## [What is needed]
The lines to return are those from the line holding "Given: Select the crosshair tool" through the last line of the entries below, both included, written exactly and without pictures.

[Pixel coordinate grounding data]
***

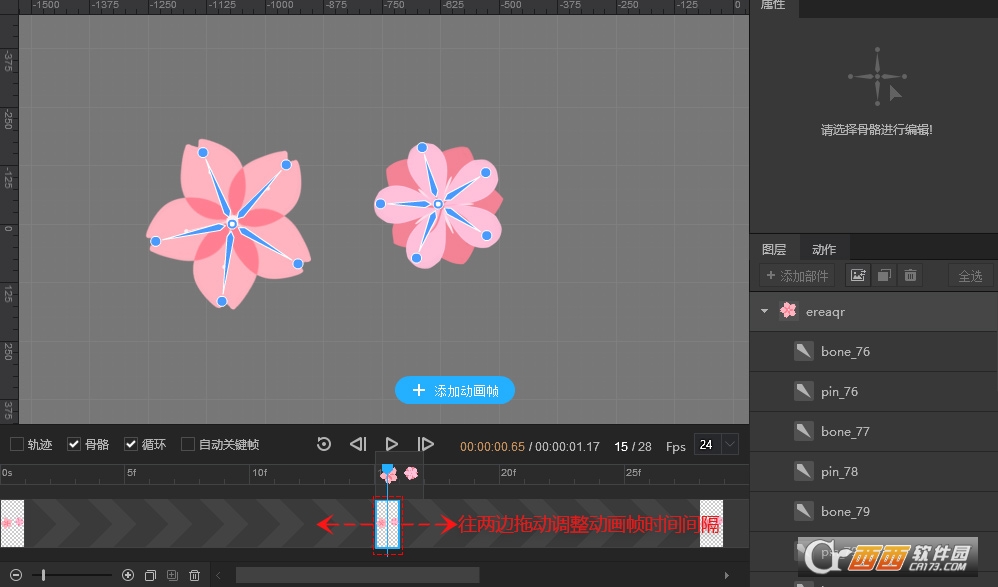The image size is (998, 587).
Task: Step back to the previous frame
Action: (x=358, y=444)
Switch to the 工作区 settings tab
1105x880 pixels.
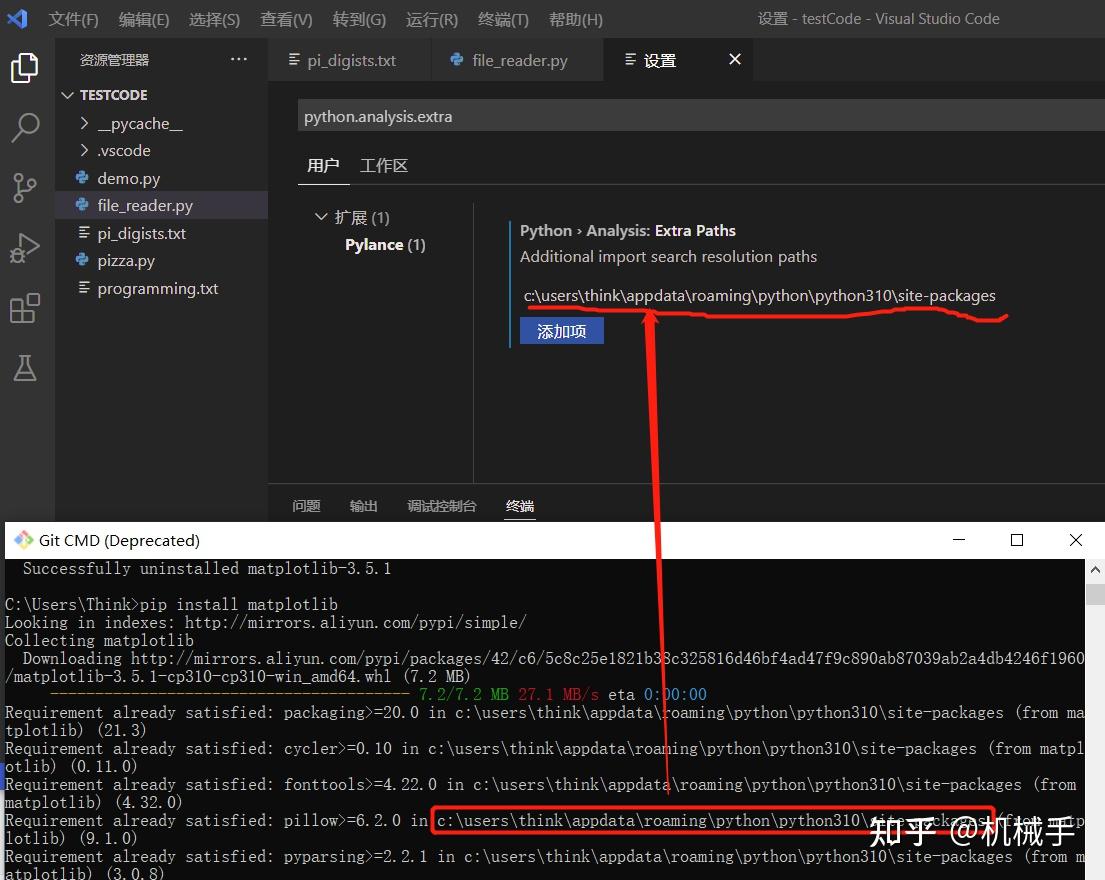click(384, 165)
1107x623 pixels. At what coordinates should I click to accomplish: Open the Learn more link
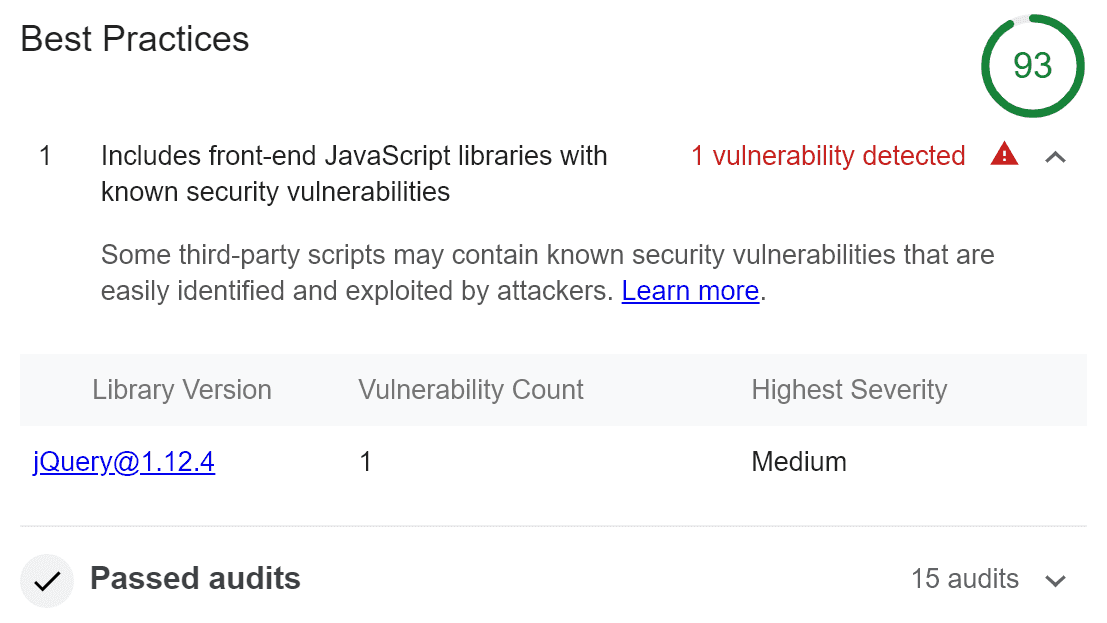[690, 291]
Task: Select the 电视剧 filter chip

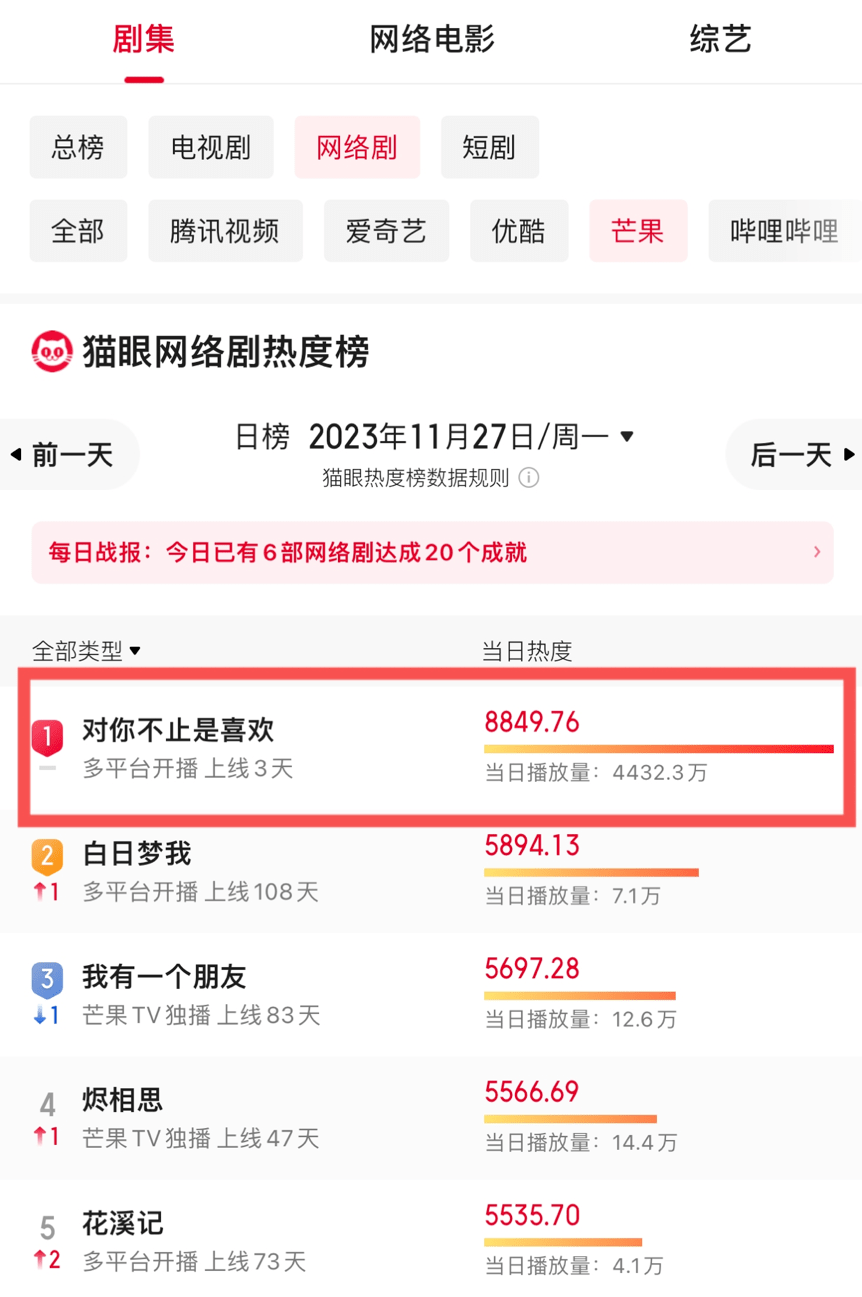Action: coord(210,148)
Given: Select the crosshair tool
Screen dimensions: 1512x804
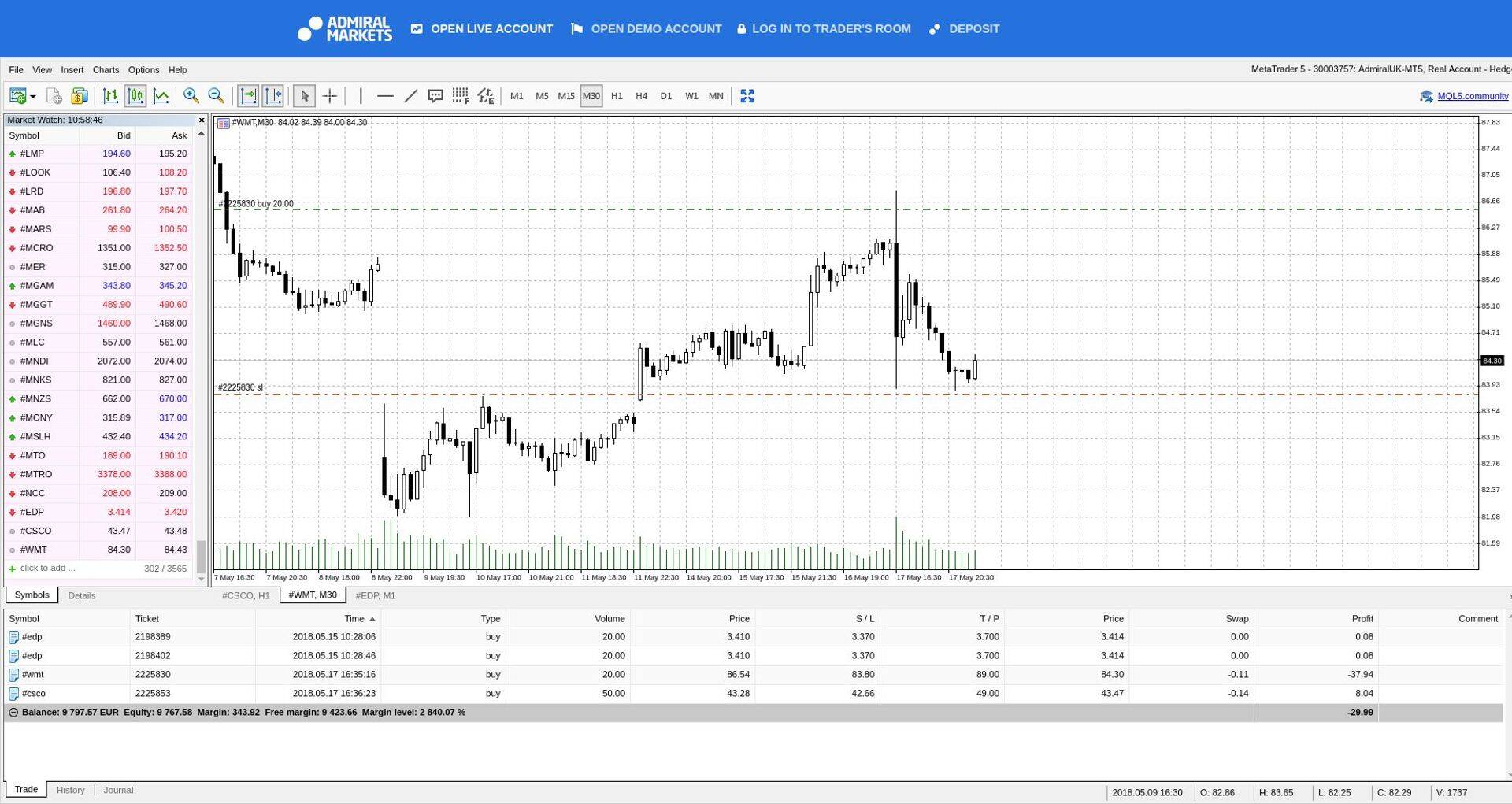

***

## [Solution to the problem]
Given: Select the crosshair tool
Screen dimensions: 1512x804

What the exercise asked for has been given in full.